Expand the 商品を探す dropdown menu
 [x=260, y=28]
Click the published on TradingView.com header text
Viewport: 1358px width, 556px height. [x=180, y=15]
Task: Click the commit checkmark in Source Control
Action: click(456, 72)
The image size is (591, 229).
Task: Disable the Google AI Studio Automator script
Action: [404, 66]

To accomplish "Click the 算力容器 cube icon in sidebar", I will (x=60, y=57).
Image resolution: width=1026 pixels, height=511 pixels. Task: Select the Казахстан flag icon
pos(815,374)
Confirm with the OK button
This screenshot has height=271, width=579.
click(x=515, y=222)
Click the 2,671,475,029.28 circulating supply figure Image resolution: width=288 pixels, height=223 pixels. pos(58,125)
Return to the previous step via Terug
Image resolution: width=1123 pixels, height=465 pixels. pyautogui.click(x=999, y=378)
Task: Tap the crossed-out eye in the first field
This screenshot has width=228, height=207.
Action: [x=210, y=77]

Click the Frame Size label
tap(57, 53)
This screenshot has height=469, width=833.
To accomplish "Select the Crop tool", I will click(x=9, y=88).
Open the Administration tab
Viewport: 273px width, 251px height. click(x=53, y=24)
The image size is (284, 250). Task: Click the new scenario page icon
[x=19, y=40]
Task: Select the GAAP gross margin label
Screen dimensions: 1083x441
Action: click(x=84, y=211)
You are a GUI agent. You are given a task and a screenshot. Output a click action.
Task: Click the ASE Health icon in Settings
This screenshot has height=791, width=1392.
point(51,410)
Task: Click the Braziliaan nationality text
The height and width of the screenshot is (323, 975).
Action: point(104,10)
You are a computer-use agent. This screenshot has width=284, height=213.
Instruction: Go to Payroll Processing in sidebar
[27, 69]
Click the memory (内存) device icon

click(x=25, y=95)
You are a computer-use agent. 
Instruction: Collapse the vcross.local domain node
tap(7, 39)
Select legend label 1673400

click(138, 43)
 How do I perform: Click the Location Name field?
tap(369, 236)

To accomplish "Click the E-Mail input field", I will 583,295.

* Given exercise
Reproduce every line of the listing above verbatim.

* Exercise solution
Expand the 商品を探す dropdown menu
 [x=260, y=28]
Click the published on TradingView.com header text
Viewport: 1358px width, 556px height. [x=180, y=15]
Task: Click the commit checkmark in Source Control
Action: click(456, 72)
The image size is (591, 229).
Task: Disable the Google AI Studio Automator script
Action: [404, 66]

To accomplish "Click the 算力容器 cube icon in sidebar", I will (x=60, y=57).
Image resolution: width=1026 pixels, height=511 pixels. Task: Select the Казахстан flag icon
pos(815,374)
Confirm with the OK button
This screenshot has height=271, width=579.
click(x=515, y=222)
Click the 2,671,475,029.28 circulating supply figure Image resolution: width=288 pixels, height=223 pixels. pos(58,125)
Return to the previous step via Terug
Image resolution: width=1123 pixels, height=465 pixels. pyautogui.click(x=999, y=378)
Task: Tap the crossed-out eye in the first field
This screenshot has width=228, height=207.
Action: [x=210, y=77]

Click the Frame Size label
tap(57, 53)
This screenshot has height=469, width=833.
To accomplish "Select the Crop tool", I will click(x=9, y=88).
Open the Administration tab
Viewport: 273px width, 251px height. click(x=53, y=24)
The image size is (284, 250). Task: Click the new scenario page icon
[x=19, y=40]
Task: Select the GAAP gross margin label
Screen dimensions: 1083x441
Action: click(x=84, y=211)
You are a GUI agent. You are given a task and a screenshot. Output a click action.
Task: Click the ASE Health icon in Settings
This screenshot has height=791, width=1392.
point(51,410)
Task: Click the Braziliaan nationality text
The height and width of the screenshot is (323, 975).
Action: point(104,10)
You are a computer-use agent. This screenshot has width=284, height=213.
Instruction: Go to Payroll Processing in sidebar
[27, 69]
Click the memory (内存) device icon

click(x=25, y=95)
You are a computer-use agent. 
Instruction: Collapse the vcross.local domain node
tap(7, 39)
Select legend label 1673400

click(138, 43)
 How do I perform: Click the Location Name field?
tap(369, 236)

To accomplish "Click the E-Mail input field", I will 583,295.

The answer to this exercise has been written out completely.